At the 25 minute mark (or if my fingertips are too wet as I smooth the cookie dough base down), there’s a lot of goo. Make sure the top is jiggly when you pull it out if you want more goo.
Somewhere around 27 minutes is my preference in my current oven; it’s cleanest to cut and eat when the goo is minimal. The bars in these photos were baked until the 26 minute mark.
How Do You Store Gooey Butter Cake?
You don’t. You eat it all immediately.
We stored this on the counter in a sealed container. It’s still good several days later. That said, you can’t go wrong storing it in the fridge. The goo will firm up some that way and it will be a little easier to eat.
I hope you enjoy this delicious, vanilla-y, cinnamon sugar-y dessert as much as we do in my house.
Like this recipe or have questions? Rate it or leave a comment below!
In the past:
Cinnamon Gooey Butter Cake is a soft, rich, and tender cake, covered with buttery, snickerdoodle-like cinnamon-sugar goo. It's addictive!
- 8 tablespoons butter (1 stick), softened
- 3/4 cup sugar (150 grams)
- 1/4 cup milk (57 grams)
- 1 egg
- 1 1/2 cups flour (212 grams)
- 1 teaspoon cream of tartar
- 1/2 teaspoon baking soda
- 1/4 teaspoon table salt
- 1/4 cup light corn syrup (78 grams)
- 1/4 cup milk (57 grams)
- 1 tablespoon vanilla
- 12 tablespoons butter (1 1/2 sticks), softened
- 1 cup + 2 tablespoons sugar (226 grams)
- 1/4 teaspoon table salt
- 1 egg
- 1 1/4 cups flour (182 grams)
- 2 tablespoons sugar (26 grams)
- 1 1/2 teaspoons cinnamon
Line a 9x13 inch metal pan with parchment paper and butter the sides/spray it with cooking spray. Set aside.

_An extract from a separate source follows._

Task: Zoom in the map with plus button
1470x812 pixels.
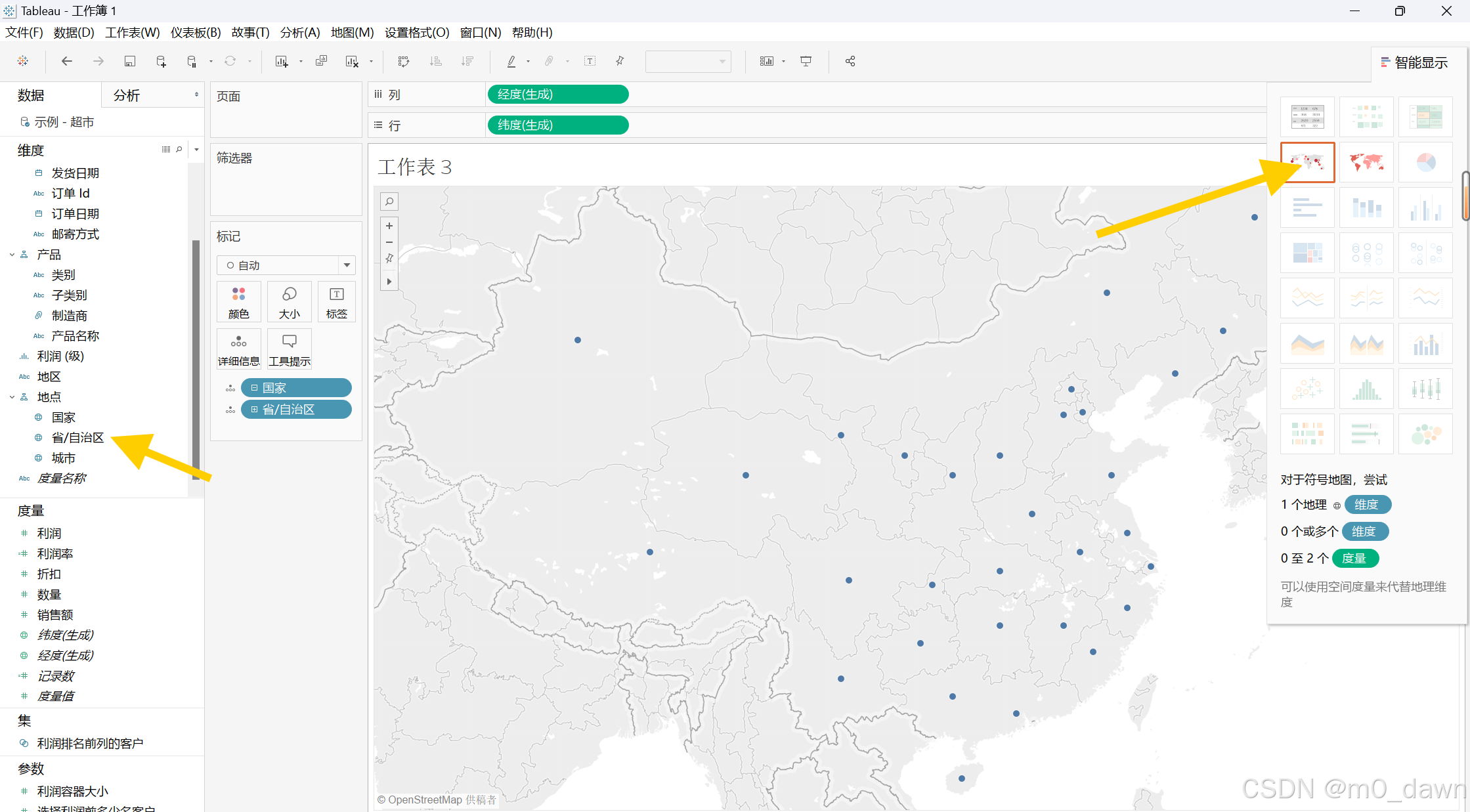Action: tap(389, 226)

Combine 8 tablespoons butter with 3/4 cup sugar and beat in a stand mixer or with a hand mixer until light and fluffy. Add milk and egg and beat until combined, then an extra 10 seconds more. Add 1 1/2 cups flour, cream of tartar, baking soda, and salt, and beat on low until just combined.

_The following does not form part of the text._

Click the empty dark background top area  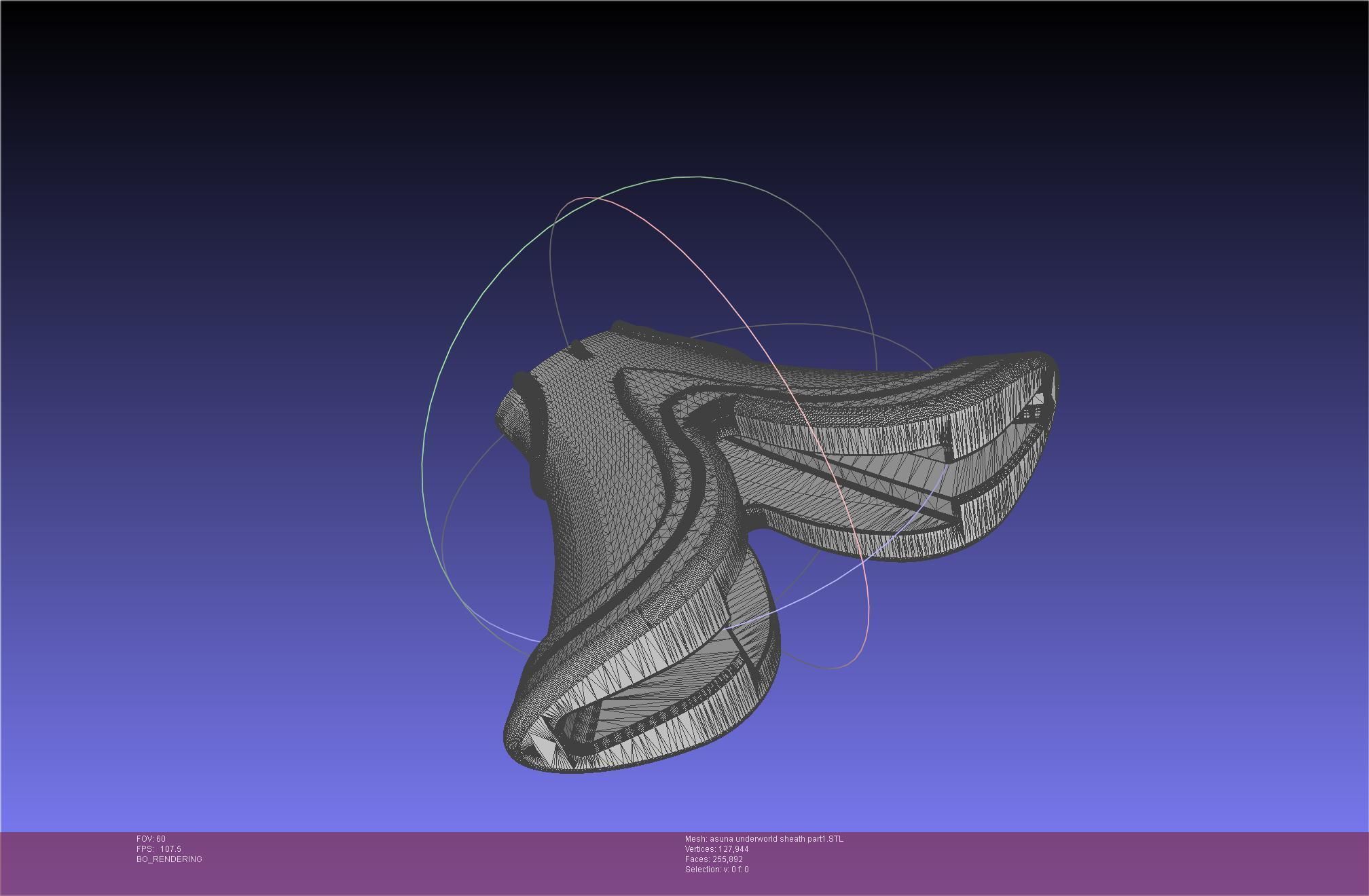point(679,68)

Scrape batter into the pan and spread evenly to the edges using a knife or a spatula. (Dolloping all over the bottom of the pan works well, but I still find I need to use clean, wet fingertips to push the batter into the corners and edges since the parchment moves around.) Set pan aside.

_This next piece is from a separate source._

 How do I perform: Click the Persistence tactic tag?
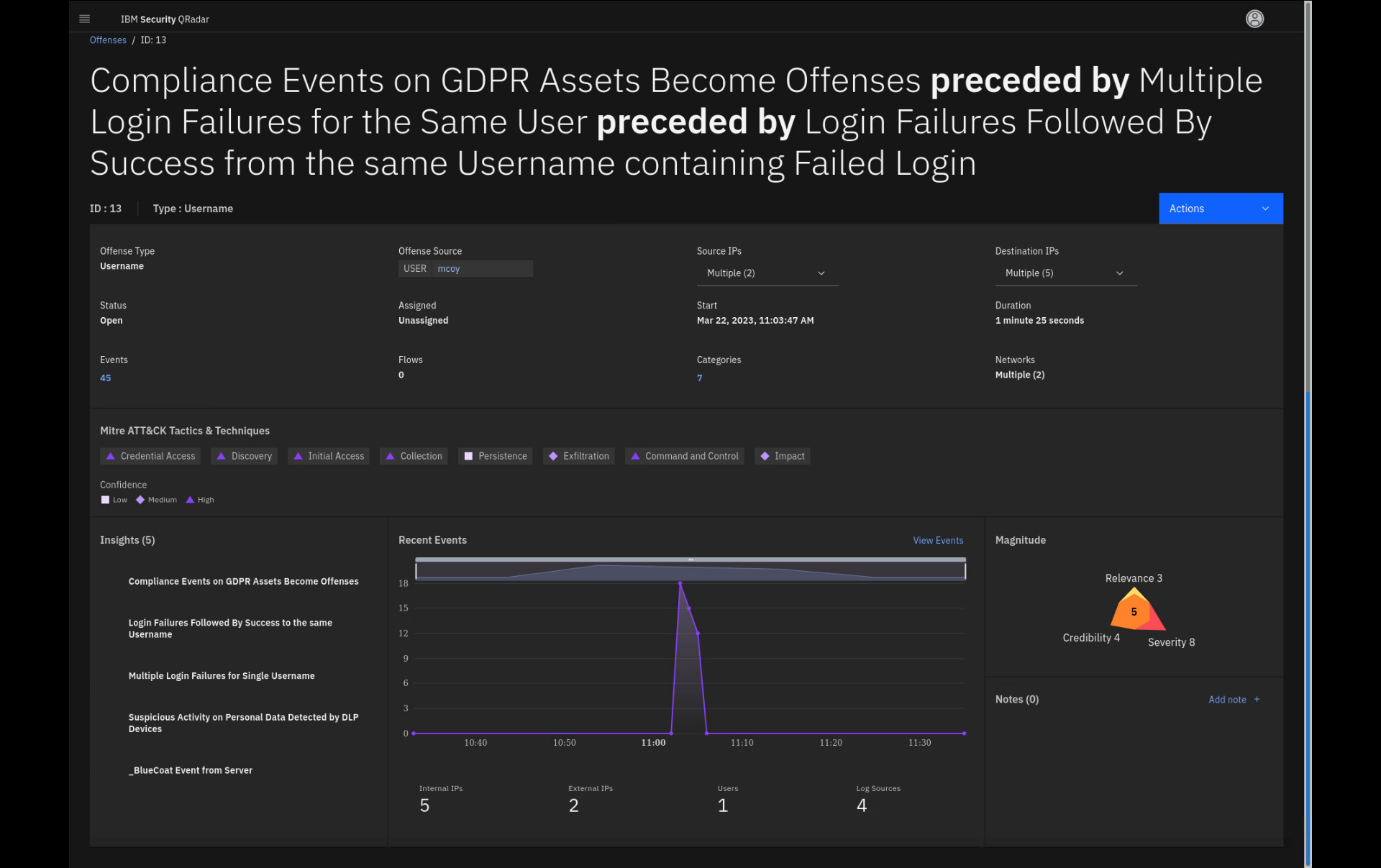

Whisk together corn syrup, milk, and vanilla, and set aside. In the bowl of an electric mixer, beat 12 tablespoons butter, 1 cup and 2 tablespoons sugar, and 1/4 teaspoon salt until light and fluffy. Beat in the egg until combined, and then beat an extra 10 seconds more. Add 1/3 of the remaining flour, then 1/2 of the milk mixture. Add another 1/3 flour, then the remaining milk, and then the rest of the flour, mixing only until just combined. Pour and spread batter over the cookie base and spread to the edges of the pan as necessary. (This is a thinner batter than the base, so this is much easier.)
Combine the 2 tablespoons sugar with the cinnamon, then sprinkle evenly on top of the batter.
Bake at 350F for 25-30 minutes (27 is perfect in my oven). The center will still be liquidy and jiggle; this will make goo. Cool completely, then cut into several little squares.